* _TASK DESCRIPTION_
Check each line of the entries for "computer" and report the ones that have it.

Screenshot grounding data
Segment Open
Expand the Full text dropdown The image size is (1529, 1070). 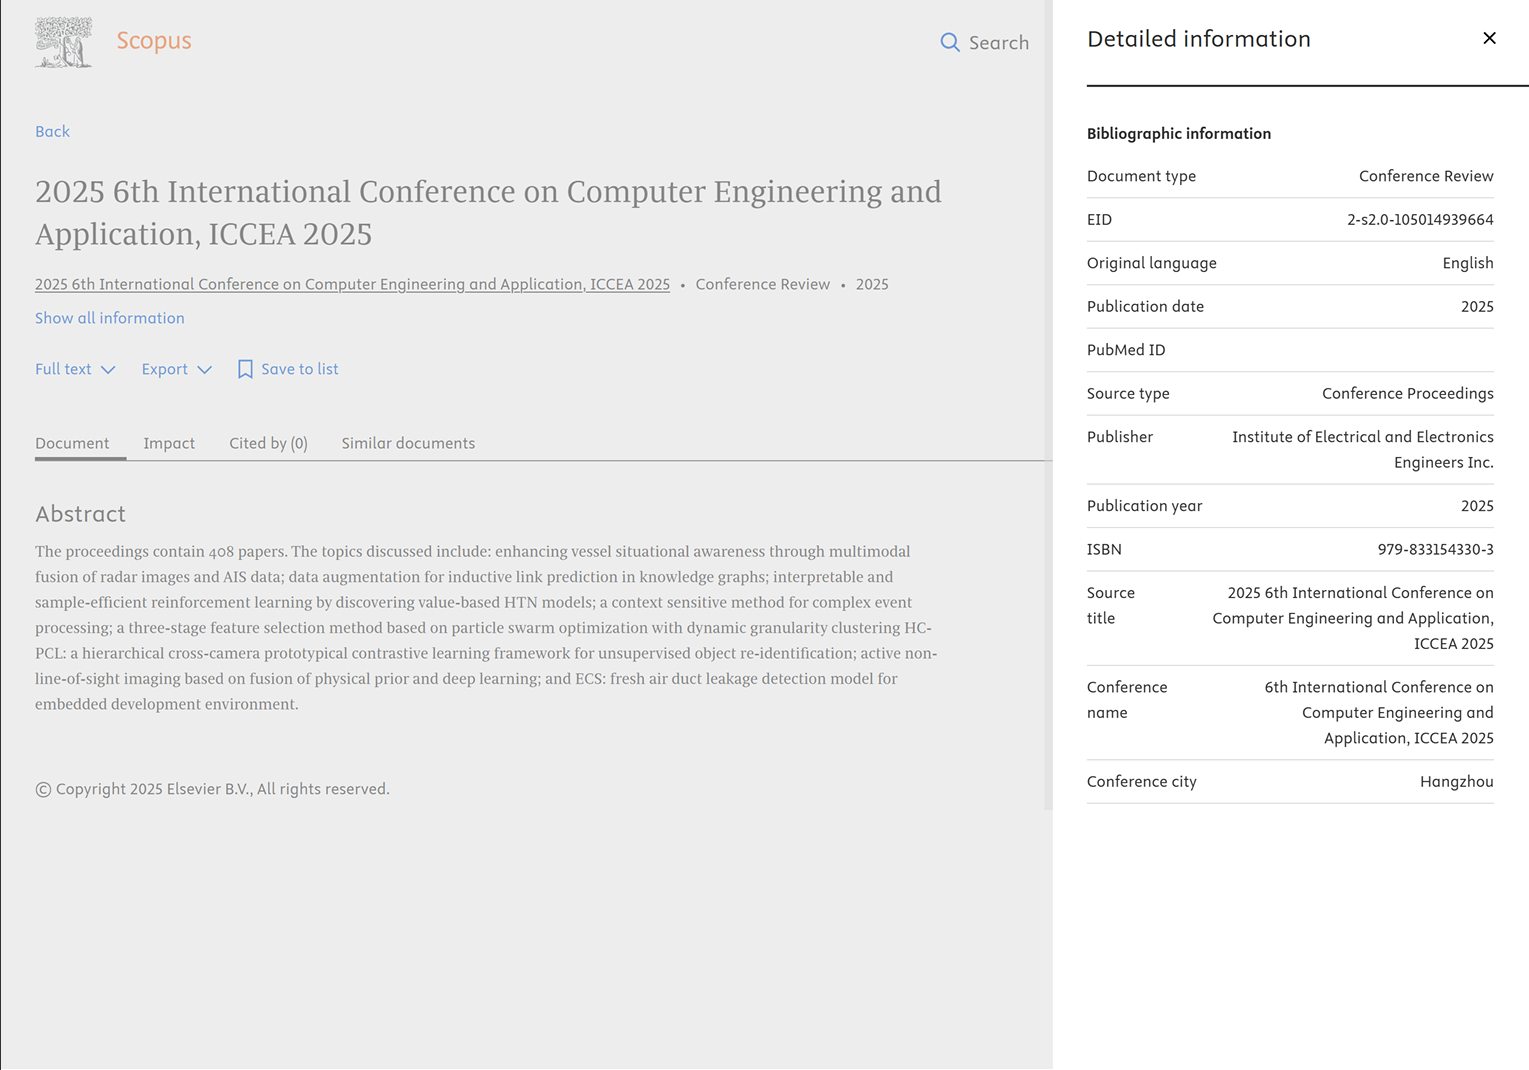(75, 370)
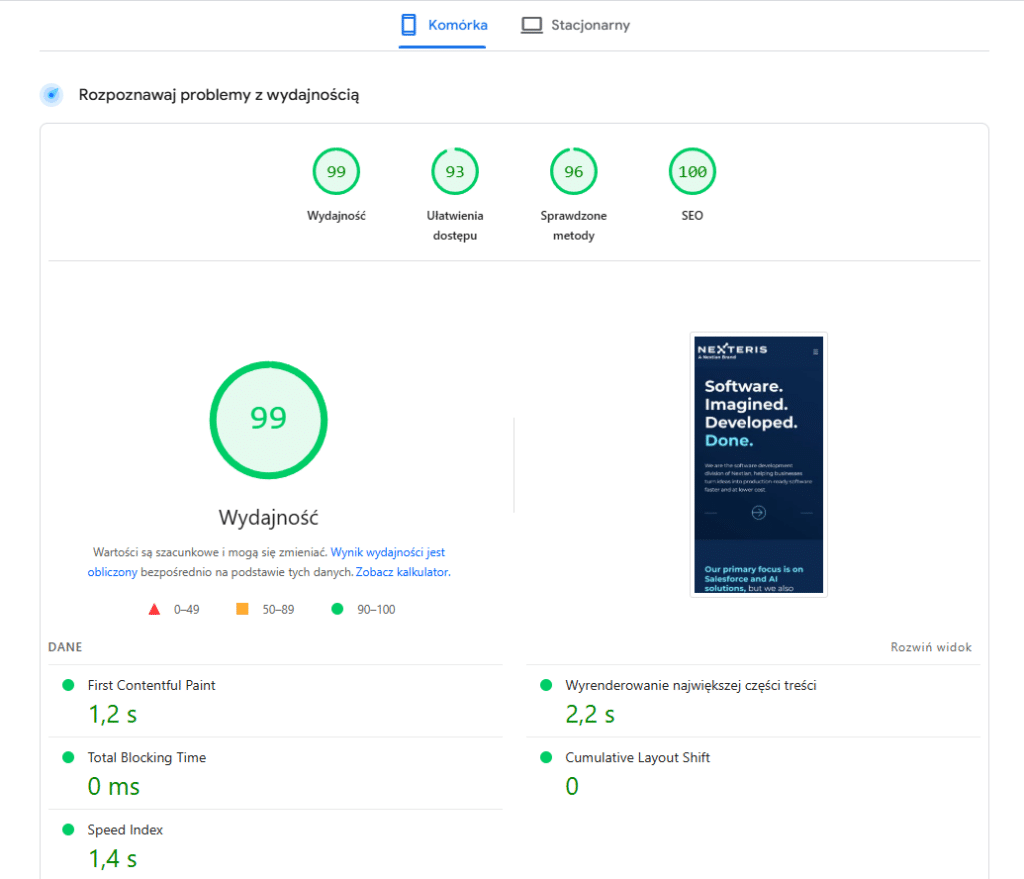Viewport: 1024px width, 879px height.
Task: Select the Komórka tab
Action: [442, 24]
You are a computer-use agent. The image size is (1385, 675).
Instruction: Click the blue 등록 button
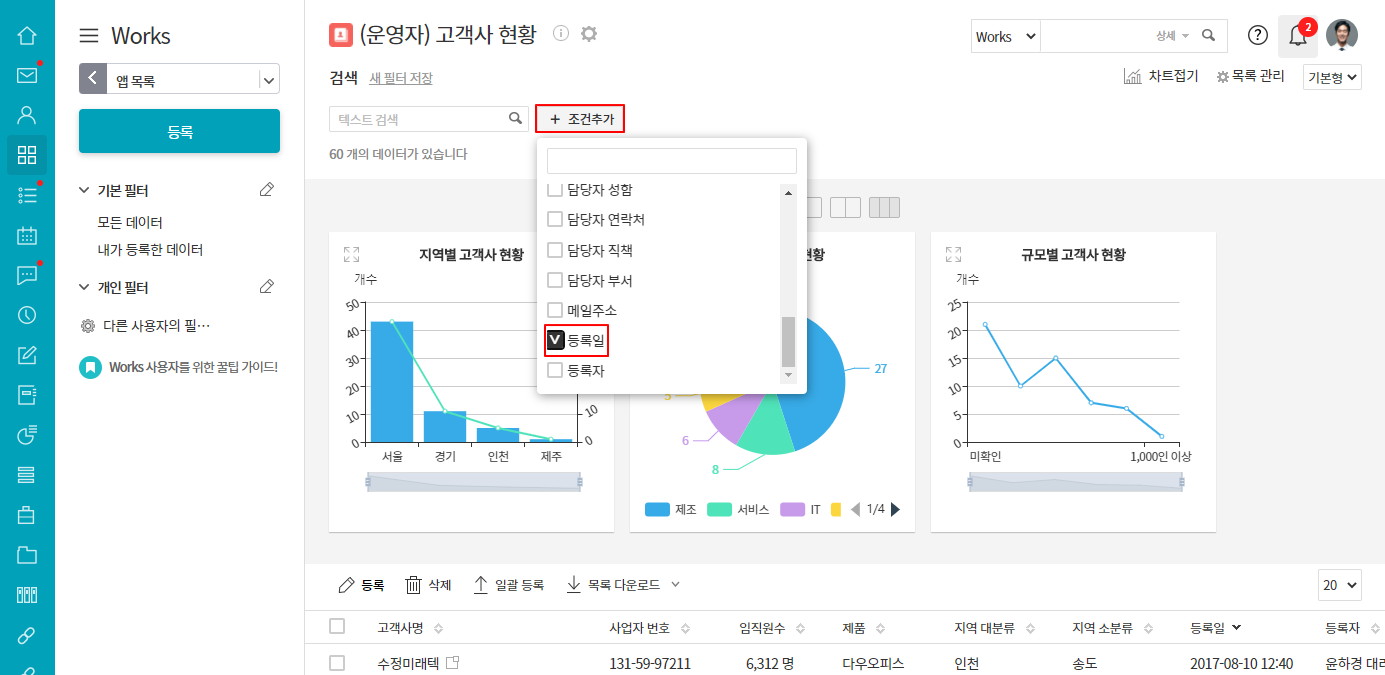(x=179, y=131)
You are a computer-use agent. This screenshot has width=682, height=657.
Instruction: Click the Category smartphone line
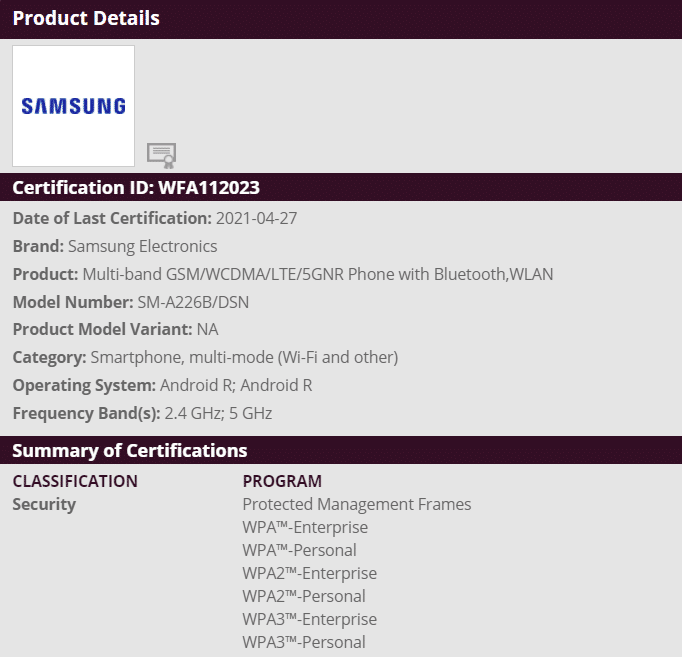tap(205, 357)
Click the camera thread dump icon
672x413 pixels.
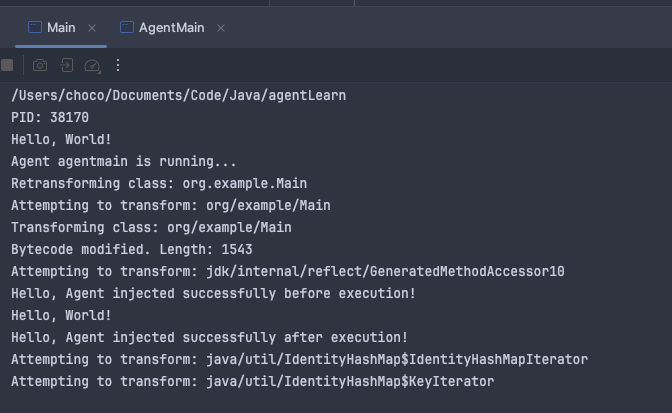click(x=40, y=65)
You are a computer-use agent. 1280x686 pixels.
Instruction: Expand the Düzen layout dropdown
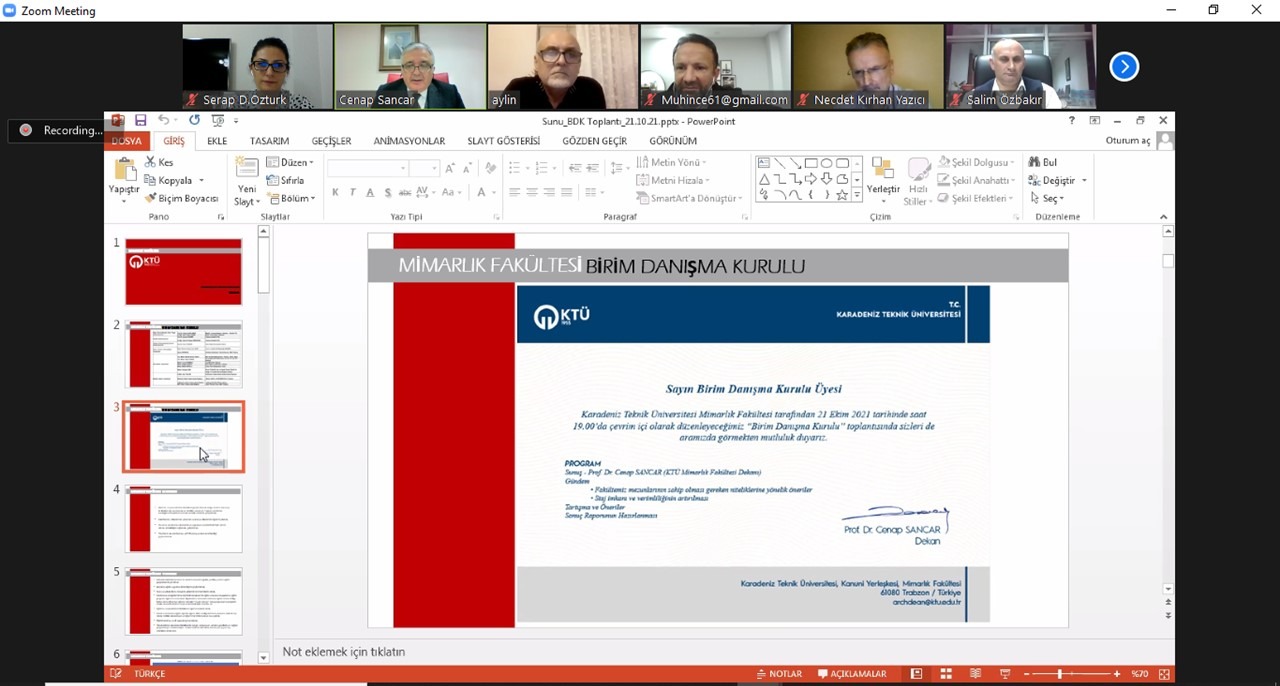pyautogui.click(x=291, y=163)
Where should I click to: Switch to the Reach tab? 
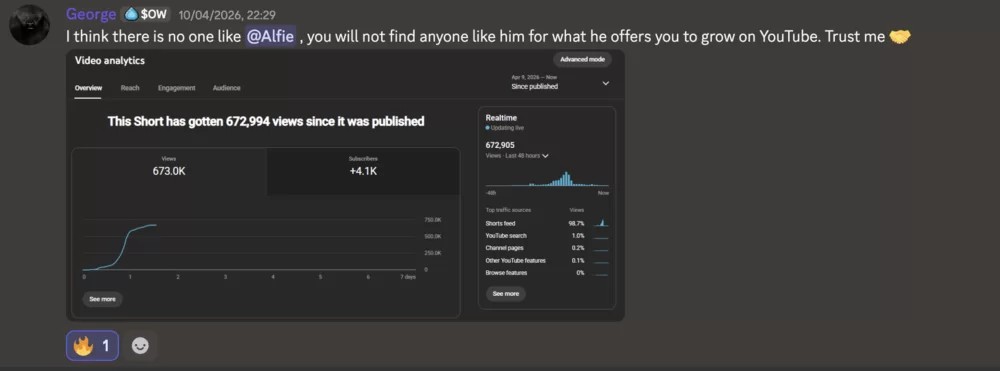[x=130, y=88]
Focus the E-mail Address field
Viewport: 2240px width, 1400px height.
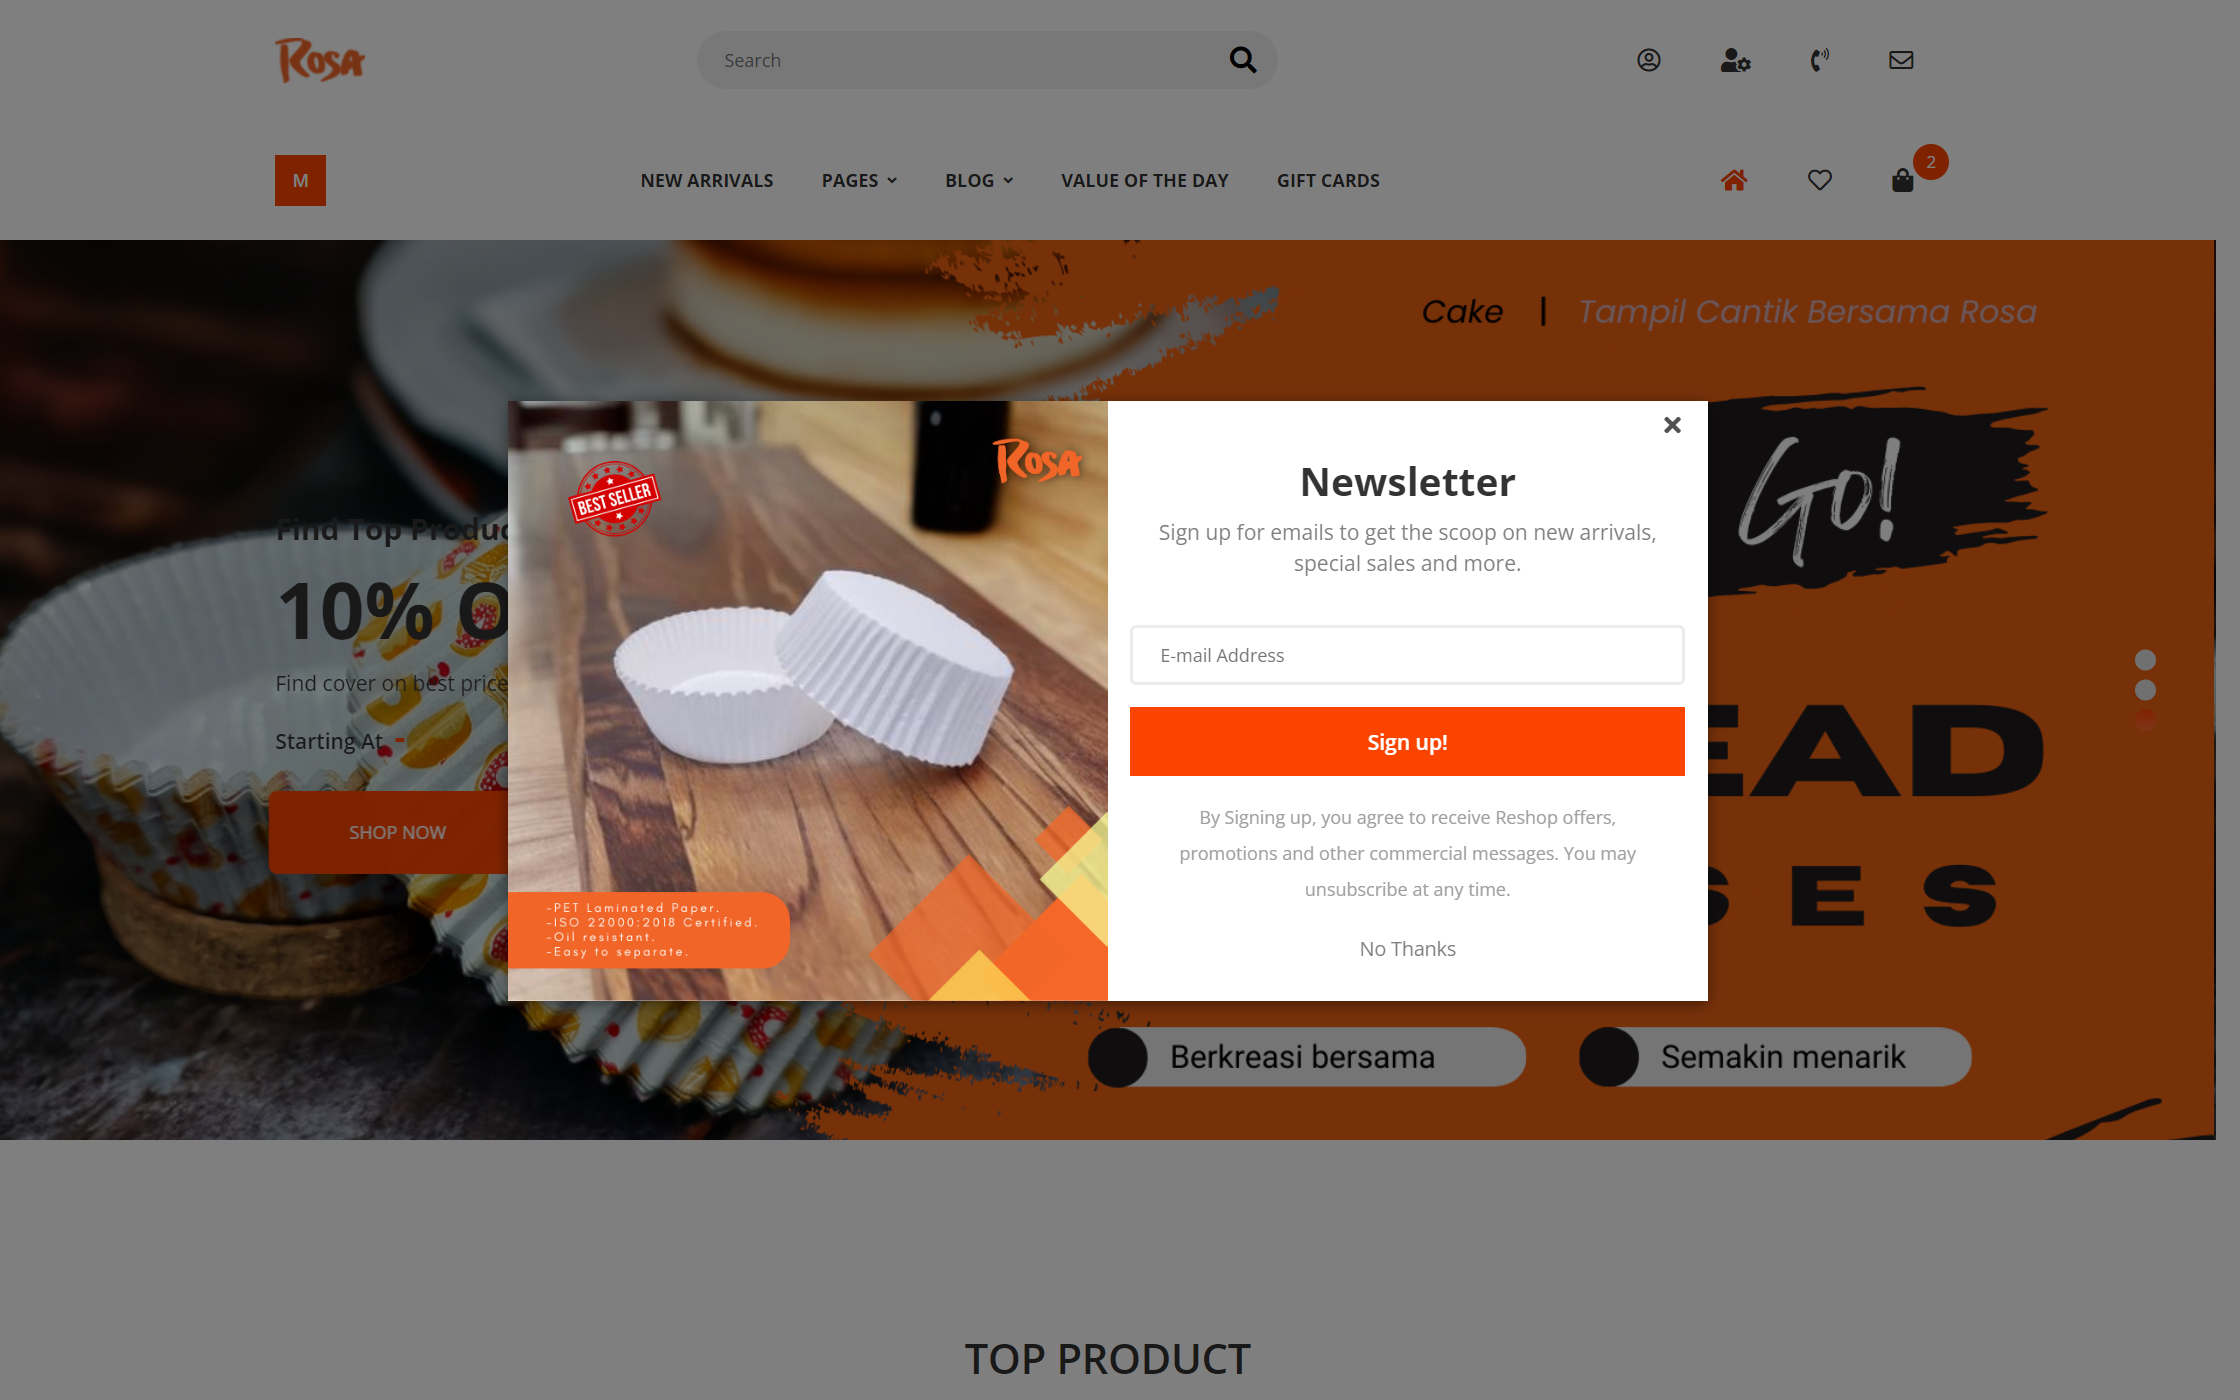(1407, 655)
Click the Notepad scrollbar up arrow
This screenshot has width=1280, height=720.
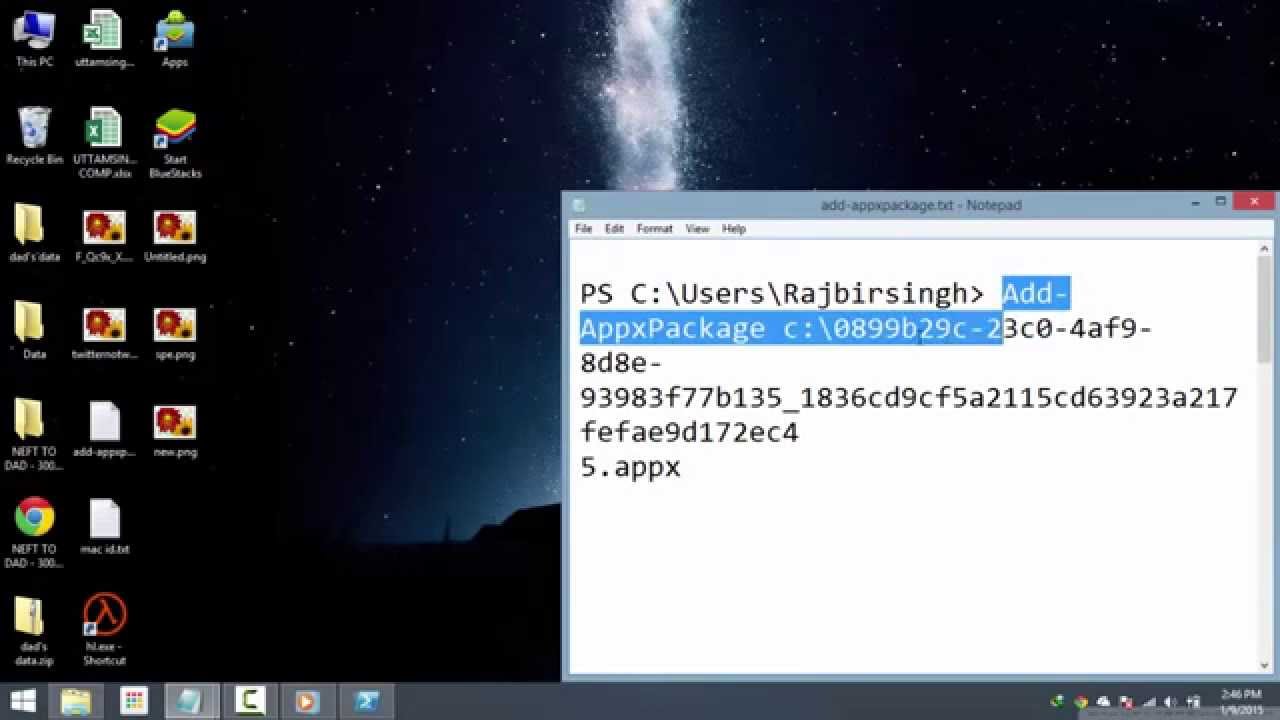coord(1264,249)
Segment Closed
* _REPLY TO THE EXERCISE_
You are a computer-use agent. The image size is (1385, 675).
You are a computer-use agent. This screenshot has width=682, height=657.
You are a computer-use agent. 1280x686 pixels.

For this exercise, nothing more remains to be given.